» Job
Reproduce the listing below line for line, changing nothing.

» The data
>>
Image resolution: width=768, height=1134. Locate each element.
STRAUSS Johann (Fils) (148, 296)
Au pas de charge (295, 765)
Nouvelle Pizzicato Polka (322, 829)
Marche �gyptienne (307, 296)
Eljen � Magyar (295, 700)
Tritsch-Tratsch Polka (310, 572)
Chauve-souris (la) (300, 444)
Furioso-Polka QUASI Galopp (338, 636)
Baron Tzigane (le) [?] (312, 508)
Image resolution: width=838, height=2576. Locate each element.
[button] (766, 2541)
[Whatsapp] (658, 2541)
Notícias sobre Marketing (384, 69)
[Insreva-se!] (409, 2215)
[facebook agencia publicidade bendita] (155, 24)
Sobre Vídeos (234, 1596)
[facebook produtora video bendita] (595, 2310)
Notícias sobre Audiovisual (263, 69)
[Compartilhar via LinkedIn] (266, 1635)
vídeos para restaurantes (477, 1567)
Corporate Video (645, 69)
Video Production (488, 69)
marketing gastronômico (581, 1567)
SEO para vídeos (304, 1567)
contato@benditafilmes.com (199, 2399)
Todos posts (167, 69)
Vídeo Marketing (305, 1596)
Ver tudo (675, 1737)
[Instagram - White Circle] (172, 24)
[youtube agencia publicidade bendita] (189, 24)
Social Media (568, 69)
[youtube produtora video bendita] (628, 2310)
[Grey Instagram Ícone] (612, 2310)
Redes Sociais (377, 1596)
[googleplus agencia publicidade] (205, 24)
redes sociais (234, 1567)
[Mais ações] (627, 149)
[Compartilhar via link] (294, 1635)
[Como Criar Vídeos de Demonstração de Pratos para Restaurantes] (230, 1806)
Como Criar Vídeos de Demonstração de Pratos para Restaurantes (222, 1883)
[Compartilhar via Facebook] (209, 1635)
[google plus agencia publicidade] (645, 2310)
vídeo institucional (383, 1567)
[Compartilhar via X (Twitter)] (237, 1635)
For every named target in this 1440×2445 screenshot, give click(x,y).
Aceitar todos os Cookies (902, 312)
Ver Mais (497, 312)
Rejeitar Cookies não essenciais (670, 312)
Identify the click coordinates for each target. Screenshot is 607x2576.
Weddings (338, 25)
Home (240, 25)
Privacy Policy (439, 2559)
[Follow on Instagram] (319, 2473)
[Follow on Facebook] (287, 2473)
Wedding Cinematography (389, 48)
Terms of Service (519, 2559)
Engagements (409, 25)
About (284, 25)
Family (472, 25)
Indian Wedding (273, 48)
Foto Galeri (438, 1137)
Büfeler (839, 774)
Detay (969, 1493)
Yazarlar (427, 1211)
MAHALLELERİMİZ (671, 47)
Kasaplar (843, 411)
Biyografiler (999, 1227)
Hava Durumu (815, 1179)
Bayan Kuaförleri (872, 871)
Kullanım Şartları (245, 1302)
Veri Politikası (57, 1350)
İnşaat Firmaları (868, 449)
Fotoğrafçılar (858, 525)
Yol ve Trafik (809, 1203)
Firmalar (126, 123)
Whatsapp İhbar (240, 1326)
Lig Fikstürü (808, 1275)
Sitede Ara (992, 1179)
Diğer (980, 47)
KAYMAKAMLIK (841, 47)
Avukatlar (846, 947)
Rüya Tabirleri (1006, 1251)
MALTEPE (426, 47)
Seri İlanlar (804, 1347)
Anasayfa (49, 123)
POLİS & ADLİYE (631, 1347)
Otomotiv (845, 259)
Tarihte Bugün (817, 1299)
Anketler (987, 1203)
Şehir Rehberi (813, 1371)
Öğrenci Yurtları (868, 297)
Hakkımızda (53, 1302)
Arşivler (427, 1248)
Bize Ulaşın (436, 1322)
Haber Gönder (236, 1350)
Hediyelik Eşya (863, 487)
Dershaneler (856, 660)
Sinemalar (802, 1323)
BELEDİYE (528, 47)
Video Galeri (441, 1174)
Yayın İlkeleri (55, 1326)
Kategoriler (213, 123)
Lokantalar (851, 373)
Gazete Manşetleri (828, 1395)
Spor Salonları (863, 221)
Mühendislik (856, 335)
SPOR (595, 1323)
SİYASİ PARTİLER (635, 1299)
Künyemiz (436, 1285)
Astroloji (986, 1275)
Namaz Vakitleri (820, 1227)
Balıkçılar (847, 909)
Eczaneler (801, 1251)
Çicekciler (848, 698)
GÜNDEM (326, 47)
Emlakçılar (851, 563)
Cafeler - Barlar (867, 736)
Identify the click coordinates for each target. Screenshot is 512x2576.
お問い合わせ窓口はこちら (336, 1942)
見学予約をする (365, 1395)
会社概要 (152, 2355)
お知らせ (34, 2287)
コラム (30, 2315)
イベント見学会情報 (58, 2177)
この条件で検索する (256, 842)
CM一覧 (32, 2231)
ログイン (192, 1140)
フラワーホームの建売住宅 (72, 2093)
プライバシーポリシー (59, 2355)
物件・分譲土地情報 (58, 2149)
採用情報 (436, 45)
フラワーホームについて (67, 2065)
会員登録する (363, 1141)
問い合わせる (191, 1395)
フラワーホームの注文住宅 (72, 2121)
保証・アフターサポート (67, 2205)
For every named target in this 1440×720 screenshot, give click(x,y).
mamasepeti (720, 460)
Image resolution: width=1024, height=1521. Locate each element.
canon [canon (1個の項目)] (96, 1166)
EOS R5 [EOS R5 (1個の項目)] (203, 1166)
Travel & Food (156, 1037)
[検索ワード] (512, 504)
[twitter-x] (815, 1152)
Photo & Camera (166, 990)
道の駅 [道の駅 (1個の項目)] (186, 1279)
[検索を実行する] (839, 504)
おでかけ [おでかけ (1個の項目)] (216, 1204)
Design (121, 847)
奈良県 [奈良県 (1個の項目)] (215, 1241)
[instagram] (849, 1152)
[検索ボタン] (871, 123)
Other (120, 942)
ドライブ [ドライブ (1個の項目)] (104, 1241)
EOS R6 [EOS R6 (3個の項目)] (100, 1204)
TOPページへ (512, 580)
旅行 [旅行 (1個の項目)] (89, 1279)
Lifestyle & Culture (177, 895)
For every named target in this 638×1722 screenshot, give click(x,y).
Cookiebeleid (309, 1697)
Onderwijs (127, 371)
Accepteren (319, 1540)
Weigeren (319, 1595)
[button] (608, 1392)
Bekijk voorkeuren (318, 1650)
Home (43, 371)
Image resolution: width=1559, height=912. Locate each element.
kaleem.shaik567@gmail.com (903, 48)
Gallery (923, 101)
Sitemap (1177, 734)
<<
» The reply
Image resolution: width=768, height=1134. Locate each element.
STRAUSS Johann (Fils) (148, 296)
Au pas de charge (295, 765)
Nouvelle Pizzicato Polka (322, 829)
Marche �gyptienne (307, 296)
Eljen � Magyar (295, 700)
Tritsch-Tratsch Polka (310, 572)
Chauve-souris (la) (300, 444)
Furioso-Polka QUASI Galopp (338, 636)
Baron Tzigane (le) [?] (312, 508)
Image resolution: width=838, height=2576. Locate each element.
[button] (766, 2541)
[Whatsapp] (658, 2541)
Notícias sobre Marketing (384, 69)
[Insreva-se!] (409, 2215)
[facebook agencia publicidade bendita] (155, 24)
Sobre Vídeos (234, 1596)
[facebook produtora video bendita] (595, 2310)
Notícias sobre Audiovisual (263, 69)
[Compartilhar via LinkedIn] (266, 1635)
vídeos para restaurantes (477, 1567)
Corporate Video (645, 69)
Video Production (488, 69)
marketing gastronômico (581, 1567)
SEO para vídeos (304, 1567)
contato@benditafilmes.com (199, 2399)
Todos posts (167, 69)
Vídeo Marketing (305, 1596)
Ver tudo (675, 1737)
[Instagram - White Circle] (172, 24)
[youtube agencia publicidade bendita] (189, 24)
Social Media (568, 69)
[youtube produtora video bendita] (628, 2310)
[Grey Instagram Ícone] (612, 2310)
Redes Sociais (377, 1596)
[googleplus agencia publicidade] (205, 24)
redes sociais (234, 1567)
[Mais ações] (627, 149)
[Compartilhar via link] (294, 1635)
[Como Criar Vídeos de Demonstração de Pratos para Restaurantes] (230, 1806)
Como Criar Vídeos de Demonstração de Pratos para Restaurantes (222, 1883)
[Compartilhar via Facebook] (209, 1635)
[google plus agencia publicidade] (645, 2310)
vídeo institucional (383, 1567)
[Compartilhar via X (Twitter)] (237, 1635)
For every named target in this 1440×2445 screenshot, give click(x,y).
Aceitar todos os Cookies (902, 312)
Ver Mais (497, 312)
Rejeitar Cookies não essenciais (670, 312)
Identify the click coordinates for each target. Screenshot is 607x2576.
Weddings (338, 25)
Home (240, 25)
Privacy Policy (439, 2559)
[Follow on Instagram] (319, 2473)
[Follow on Facebook] (287, 2473)
Wedding Cinematography (389, 48)
Terms of Service (519, 2559)
Engagements (409, 25)
About (284, 25)
Family (472, 25)
Indian Wedding (273, 48)
Foto Galeri (438, 1137)
Büfeler (839, 774)
Detay (969, 1493)
Yazarlar (427, 1211)
MAHALLELERİMİZ (671, 47)
Kasaplar (843, 411)
Biyografiler (999, 1227)
Hava Durumu (815, 1179)
Bayan Kuaförleri (872, 871)
Kullanım Şartları (245, 1302)
Veri Politikası (57, 1350)
İnşaat Firmaları (868, 449)
Fotoğrafçılar (858, 525)
Yol ve Trafik (809, 1203)
Firmalar (126, 123)
Whatsapp İhbar (240, 1326)
Lig Fikstürü (808, 1275)
Sitede Ara (992, 1179)
Diğer (980, 47)
KAYMAKAMLIK (841, 47)
Avukatlar (846, 947)
Rüya Tabirleri (1006, 1251)
MALTEPE (426, 47)
Seri İlanlar (804, 1347)
Anasayfa (49, 123)
POLİS & ADLİYE (631, 1347)
Otomotiv (845, 259)
Tarihte Bugün (817, 1299)
Anketler (987, 1203)
Şehir Rehberi (813, 1371)
Öğrenci Yurtları (868, 297)
Hakkımızda (53, 1302)
Arşivler (427, 1248)
Bize Ulaşın (436, 1322)
Haber Gönder (236, 1350)
Hediyelik Eşya (863, 487)
Dershaneler (856, 660)
Sinemalar (802, 1323)
BELEDİYE (528, 47)
Video Galeri (441, 1174)
Yayın İlkeleri (55, 1326)
Kategoriler (213, 123)
Lokantalar (851, 373)
Gazete Manşetleri (828, 1395)
Spor Salonları (863, 221)
Mühendislik (856, 335)
SPOR (595, 1323)
SİYASİ PARTİLER (635, 1299)
Künyemiz (436, 1285)
Astroloji (986, 1275)
Namaz Vakitleri (820, 1227)
Balıkçılar (847, 909)
Eczaneler (801, 1251)
Çicekciler (848, 698)
GÜNDEM (326, 47)
Emlakçılar (851, 563)
Cafeler - Barlar (867, 736)
Identify the click coordinates for each target. Screenshot is 512x2576.
お問い合わせ窓口はこちら (336, 1942)
見学予約をする (365, 1395)
会社概要 (152, 2355)
お知らせ (34, 2287)
コラム (30, 2315)
イベント見学会情報 (58, 2177)
この条件で検索する (256, 842)
CM一覧 (32, 2231)
ログイン (192, 1140)
フラワーホームの建売住宅 (72, 2093)
プライバシーポリシー (59, 2355)
物件・分譲土地情報 (58, 2149)
採用情報 (436, 45)
フラワーホームについて (67, 2065)
会員登録する (363, 1141)
問い合わせる (191, 1395)
フラワーホームの注文住宅 (72, 2121)
保証・アフターサポート (67, 2205)
For every named target in this 1440×720 screenshot, give click(x,y).
mamasepeti (720, 460)
Image resolution: width=1024, height=1521. Locate each element.
canon [canon (1個の項目)] (96, 1166)
EOS R5 [EOS R5 (1個の項目)] (203, 1166)
Travel & Food (156, 1037)
[検索ワード] (512, 504)
[twitter-x] (815, 1152)
Photo & Camera (166, 990)
道の駅 [道の駅 (1個の項目)] (186, 1279)
[検索を実行する] (839, 504)
おでかけ [おでかけ (1個の項目)] (216, 1204)
Design (121, 847)
奈良県 [奈良県 (1個の項目)] (215, 1241)
[instagram] (849, 1152)
[検索ボタン] (871, 123)
Other (120, 942)
ドライブ [ドライブ (1個の項目)] (104, 1241)
EOS R6 [EOS R6 (3個の項目)] (100, 1204)
TOPページへ (512, 580)
旅行 [旅行 (1個の項目)] (89, 1279)
Lifestyle & Culture (177, 895)
For every named target in this 638×1722 screenshot, give click(x,y).
Cookiebeleid (309, 1697)
Onderwijs (127, 371)
Accepteren (319, 1540)
Weigeren (319, 1595)
[button] (608, 1392)
Bekijk voorkeuren (318, 1650)
Home (43, 371)
Image resolution: width=1559, height=912. Locate each element.
kaleem.shaik567@gmail.com (903, 48)
Gallery (923, 101)
Sitemap (1177, 734)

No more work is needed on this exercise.